_DATA SUPPLIED_

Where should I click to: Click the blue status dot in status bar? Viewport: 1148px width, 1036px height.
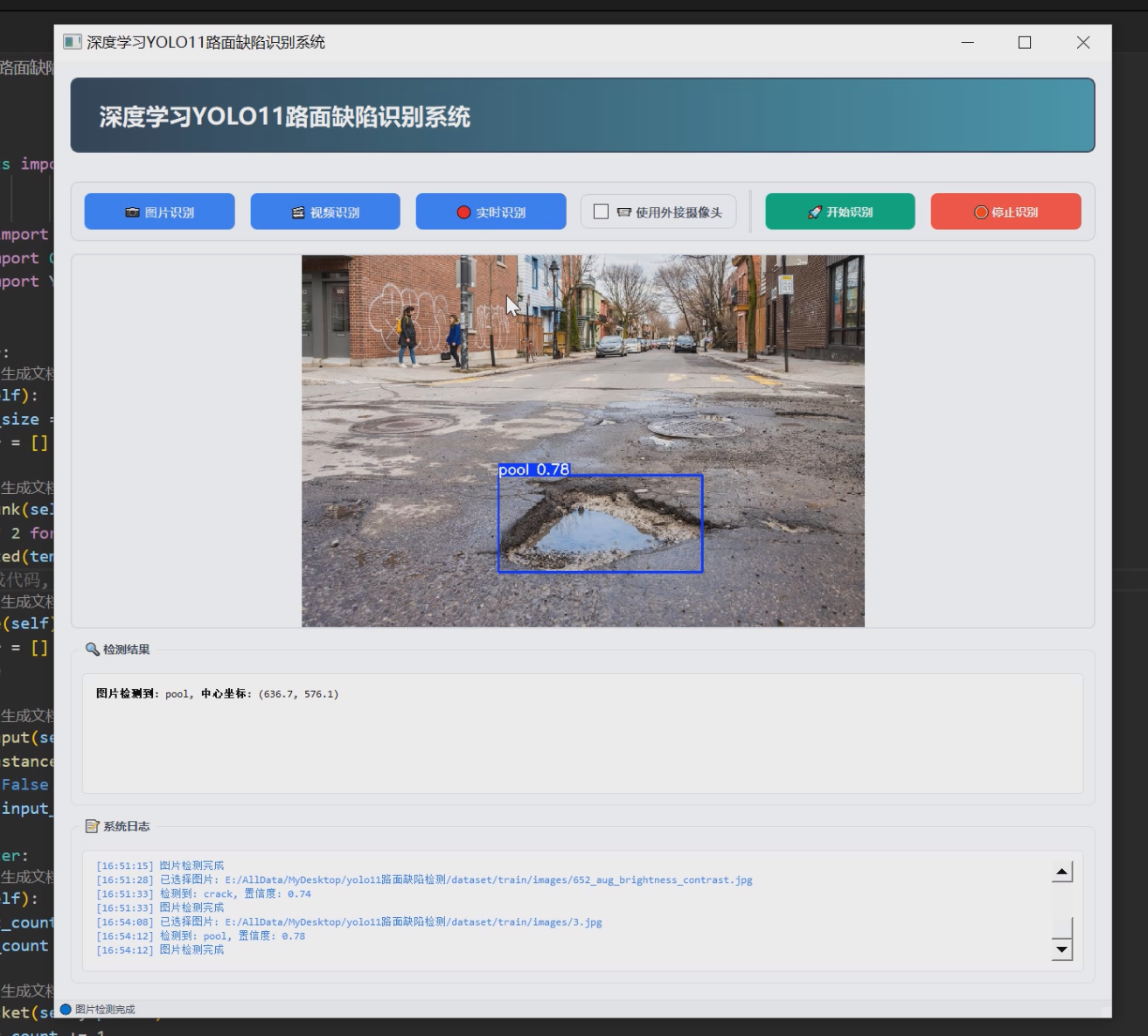pyautogui.click(x=66, y=1009)
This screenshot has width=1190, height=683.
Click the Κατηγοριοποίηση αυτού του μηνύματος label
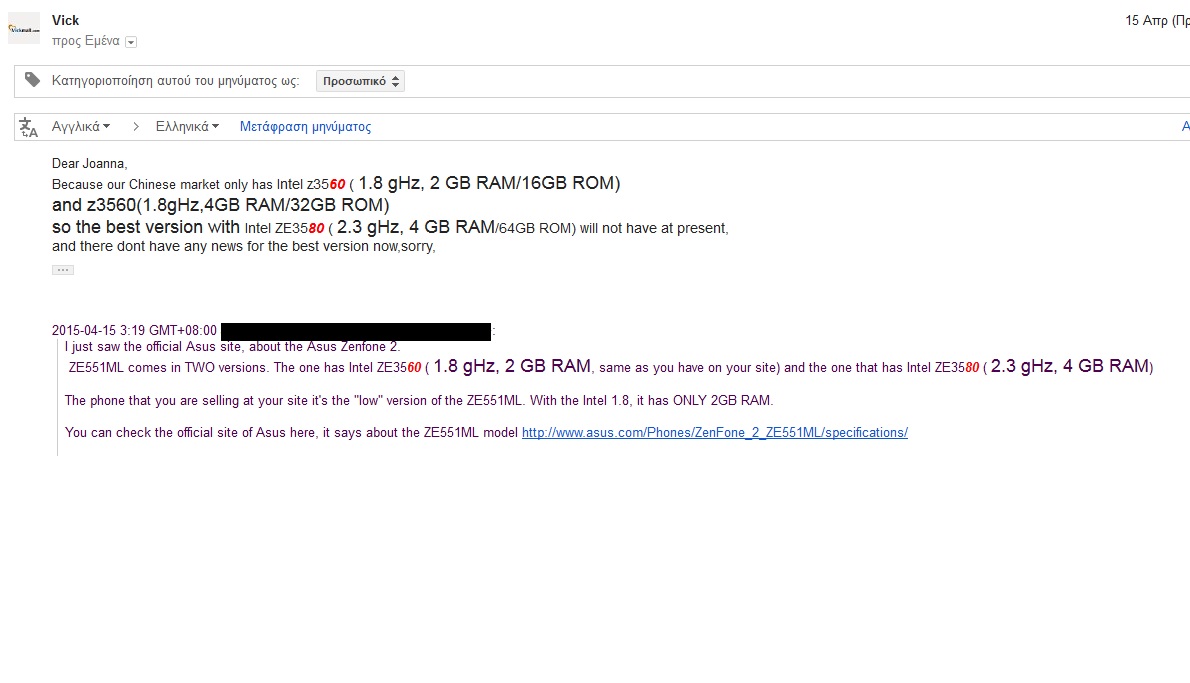coord(175,80)
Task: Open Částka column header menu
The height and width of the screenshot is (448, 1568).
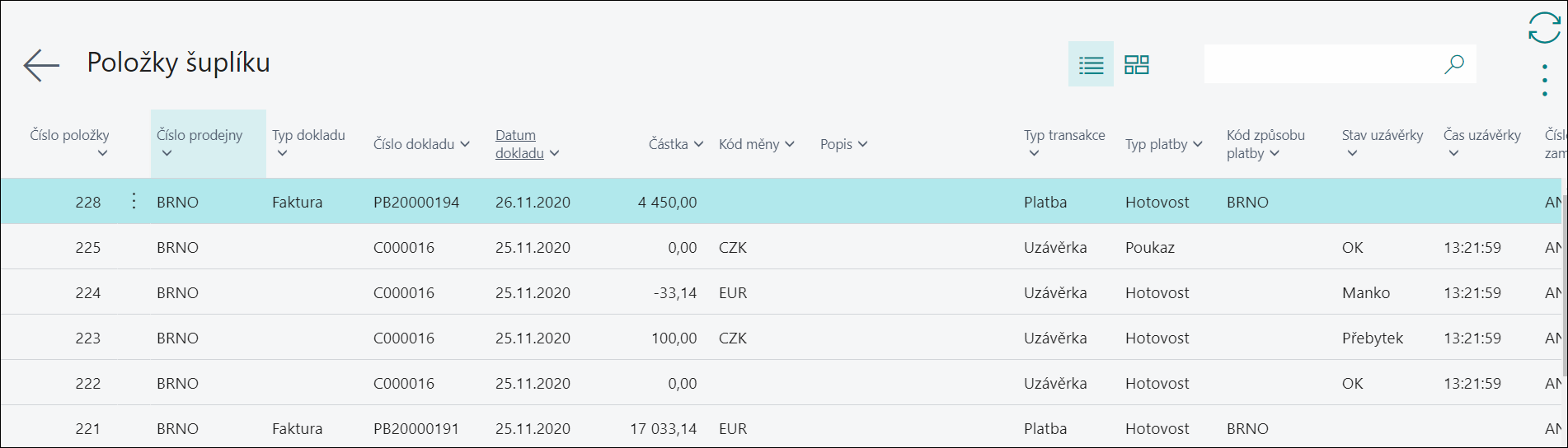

_INSTRUCTION_
Select each of the rows above that contains the string "width", and copy each one in full.

_EXERCISE SOLUTION_
Where should I click to: Click the blue status dot in status bar? Viewport: 1148px width, 1036px height.
This screenshot has width=1190, height=683.
The height and width of the screenshot is (448, 1568).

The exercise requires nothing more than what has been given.